Seit dem Ausbruch des Konflikts zwischen Israel und Iran am 11. März hat sich XRP (Ripple) überraschend besser entwickelt als traditionelle sichere Anlagen und der US-Aktienmarkt. Trotz der heftigen Schwankungen an den globalen Finanzmärkten infolge der Lage im Nahen Osten zeigt XRP eine starke Widerstandsfähigkeit und steht im Fokus der Investoren.

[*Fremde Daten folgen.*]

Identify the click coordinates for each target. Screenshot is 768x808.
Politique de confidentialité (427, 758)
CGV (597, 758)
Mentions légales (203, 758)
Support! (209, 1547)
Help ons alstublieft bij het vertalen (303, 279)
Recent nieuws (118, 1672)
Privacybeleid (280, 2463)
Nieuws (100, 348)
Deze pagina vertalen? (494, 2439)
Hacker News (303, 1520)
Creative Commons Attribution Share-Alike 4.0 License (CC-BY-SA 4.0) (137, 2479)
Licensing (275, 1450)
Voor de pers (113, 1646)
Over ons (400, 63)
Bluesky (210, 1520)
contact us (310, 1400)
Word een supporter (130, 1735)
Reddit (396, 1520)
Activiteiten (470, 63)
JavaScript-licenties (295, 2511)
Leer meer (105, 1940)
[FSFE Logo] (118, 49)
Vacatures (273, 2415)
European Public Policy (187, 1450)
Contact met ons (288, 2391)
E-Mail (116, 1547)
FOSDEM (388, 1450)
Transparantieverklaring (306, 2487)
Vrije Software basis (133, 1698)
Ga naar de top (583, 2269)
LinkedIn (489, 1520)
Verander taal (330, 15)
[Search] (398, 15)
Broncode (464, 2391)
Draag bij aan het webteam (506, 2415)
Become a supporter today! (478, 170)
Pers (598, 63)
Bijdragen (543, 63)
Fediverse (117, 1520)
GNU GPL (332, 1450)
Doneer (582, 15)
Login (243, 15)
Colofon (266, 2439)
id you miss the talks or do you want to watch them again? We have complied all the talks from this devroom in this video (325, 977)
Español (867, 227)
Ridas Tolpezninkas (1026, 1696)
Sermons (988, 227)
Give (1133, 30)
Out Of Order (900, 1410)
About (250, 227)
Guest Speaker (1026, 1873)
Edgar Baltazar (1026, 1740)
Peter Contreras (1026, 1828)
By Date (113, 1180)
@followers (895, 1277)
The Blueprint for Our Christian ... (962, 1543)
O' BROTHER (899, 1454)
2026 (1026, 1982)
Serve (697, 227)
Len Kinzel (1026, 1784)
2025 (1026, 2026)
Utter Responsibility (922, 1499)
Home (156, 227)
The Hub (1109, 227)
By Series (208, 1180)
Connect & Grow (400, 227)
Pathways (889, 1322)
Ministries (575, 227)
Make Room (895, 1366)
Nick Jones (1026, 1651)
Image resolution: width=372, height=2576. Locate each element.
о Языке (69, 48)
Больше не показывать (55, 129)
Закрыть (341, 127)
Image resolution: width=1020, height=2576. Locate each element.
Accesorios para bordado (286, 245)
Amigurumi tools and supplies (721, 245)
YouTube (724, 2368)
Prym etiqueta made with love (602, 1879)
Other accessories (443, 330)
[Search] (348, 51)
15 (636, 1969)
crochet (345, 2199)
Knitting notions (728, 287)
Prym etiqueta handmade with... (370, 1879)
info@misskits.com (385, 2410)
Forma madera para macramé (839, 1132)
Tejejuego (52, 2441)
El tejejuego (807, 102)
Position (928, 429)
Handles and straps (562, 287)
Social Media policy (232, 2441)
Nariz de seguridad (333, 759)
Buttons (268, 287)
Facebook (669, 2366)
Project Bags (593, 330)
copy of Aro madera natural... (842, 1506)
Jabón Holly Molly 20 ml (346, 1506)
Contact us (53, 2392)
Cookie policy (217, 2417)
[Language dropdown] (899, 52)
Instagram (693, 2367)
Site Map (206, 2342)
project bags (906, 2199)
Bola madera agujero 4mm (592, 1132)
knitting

Der Konflikt begann am 28. Februar, als Israel und die USA gemeinsam iranische Einrichtungen angriffen, woraufhin Iran Vergeltung übte. Die globalen Märkte gerieten rasch in Panik, die Gesamtmarktkapitalisierung der Kryptowährungen fiel zeitweise auf 2,16 Billionen US-Dollar, und der XRP-Preis erreichte ein Tief von 1,27 US-Dollar. Doch bereits am selben Tag begann XRP sich zu erholen, und die Märkte stabilisierten sich schnell. Am 4. März stieg XRP zeitweise auf 1,47 US-Dollar, bevor es zu einer Korrektur kam. In dieser Woche stieg der Kurs erneut auf 1,40 US-Dollar, was seit der Eskalation des Konflikts einen Anstieg von etwa 2,22 % bedeutet.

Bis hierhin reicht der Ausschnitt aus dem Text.